▸ RECORDS PROVIDED:
********************
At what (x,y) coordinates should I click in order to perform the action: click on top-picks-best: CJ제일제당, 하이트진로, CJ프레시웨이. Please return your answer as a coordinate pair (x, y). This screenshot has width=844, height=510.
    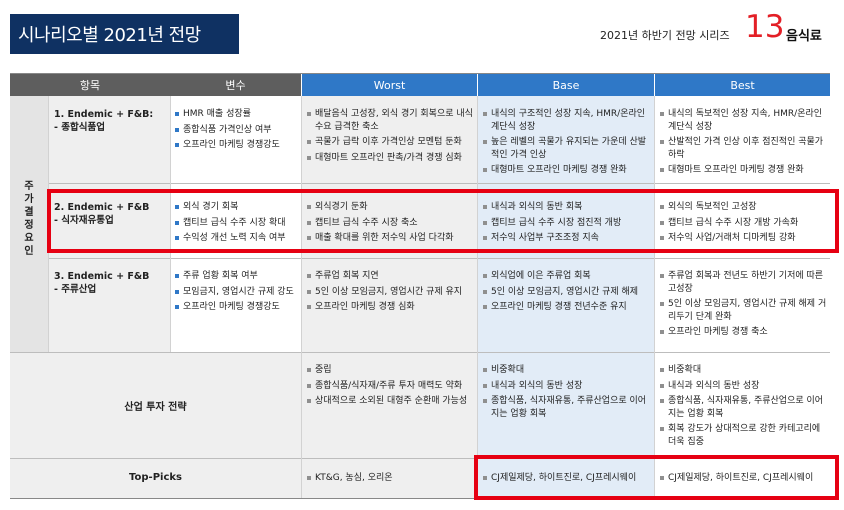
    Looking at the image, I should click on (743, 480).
********************
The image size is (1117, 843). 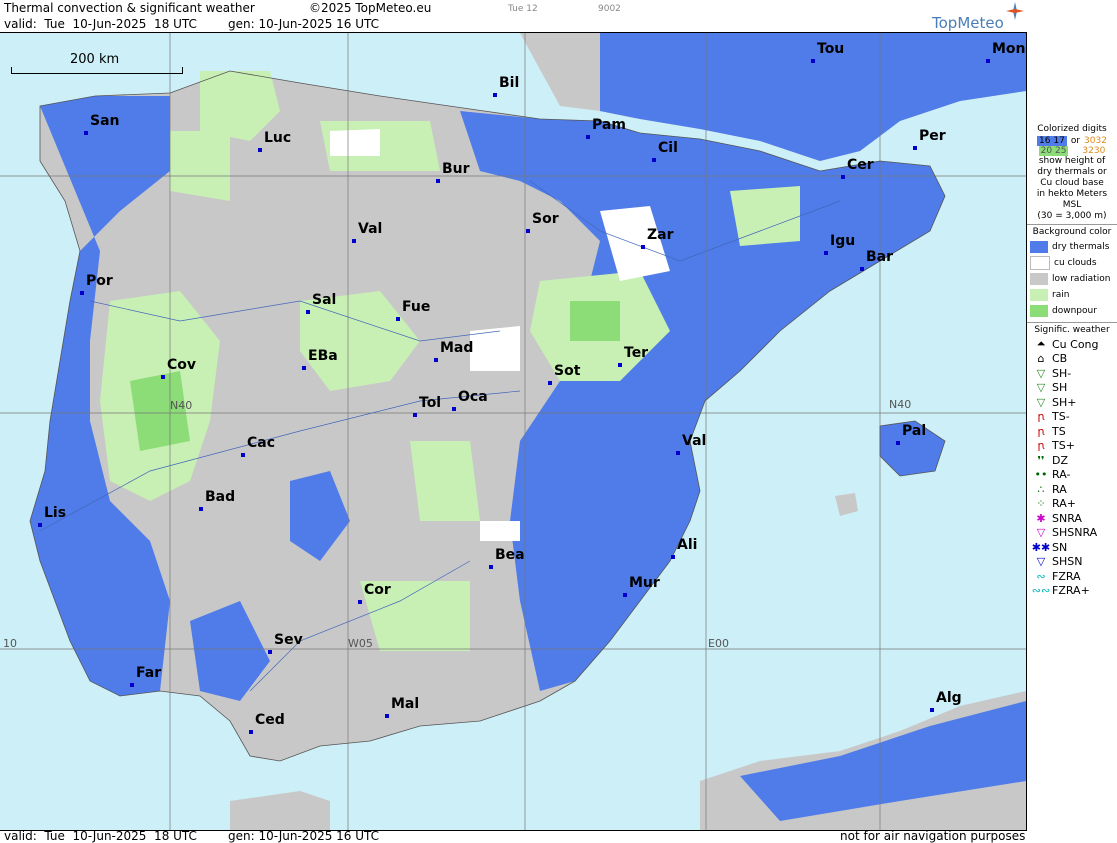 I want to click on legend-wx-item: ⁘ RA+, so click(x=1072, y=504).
********************
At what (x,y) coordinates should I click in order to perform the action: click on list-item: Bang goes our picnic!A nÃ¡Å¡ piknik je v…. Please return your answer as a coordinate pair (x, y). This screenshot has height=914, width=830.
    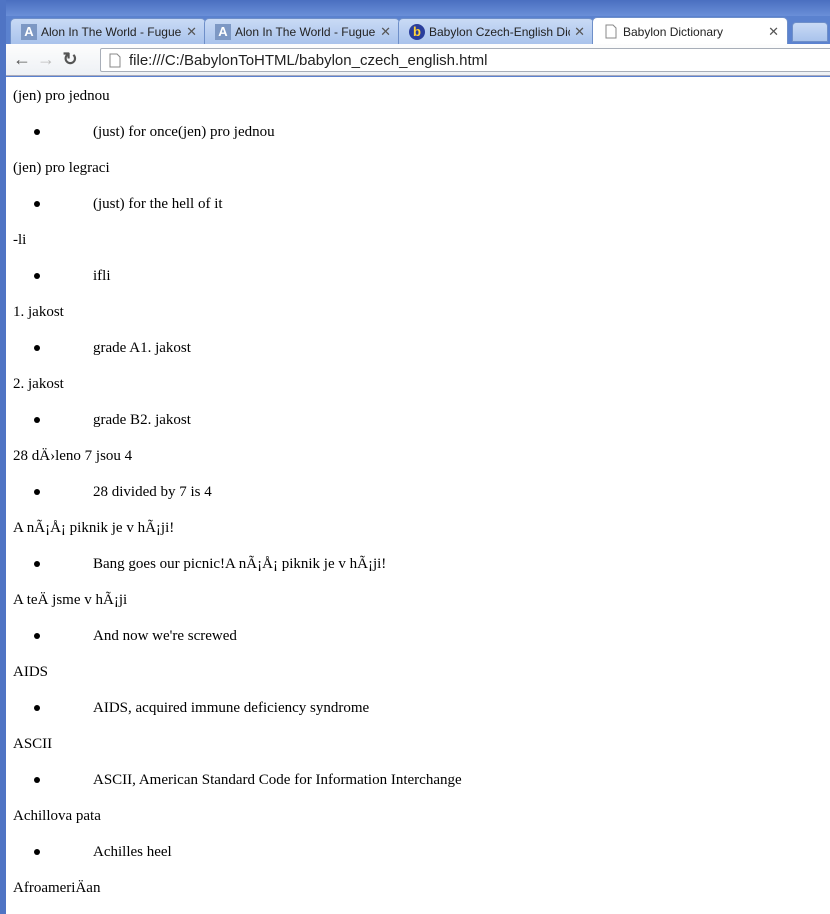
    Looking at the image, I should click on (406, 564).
********************
▸ WHAT TO PRODUCE: Repeat the data above word for word, from the line containing "has width=844, height=510." through the line containing "Looking at the image, I should click on (743, 480).", including both of those lines. Leave the pictures out of your answer.

▸ OUTPUT FOR THIS TASK:
At what (x,y) coordinates should I click in order to perform the action: click on top-picks-best: CJ제일제당, 하이트진로, CJ프레시웨이. Please return your answer as a coordinate pair (x, y). This screenshot has width=844, height=510.
    Looking at the image, I should click on (743, 480).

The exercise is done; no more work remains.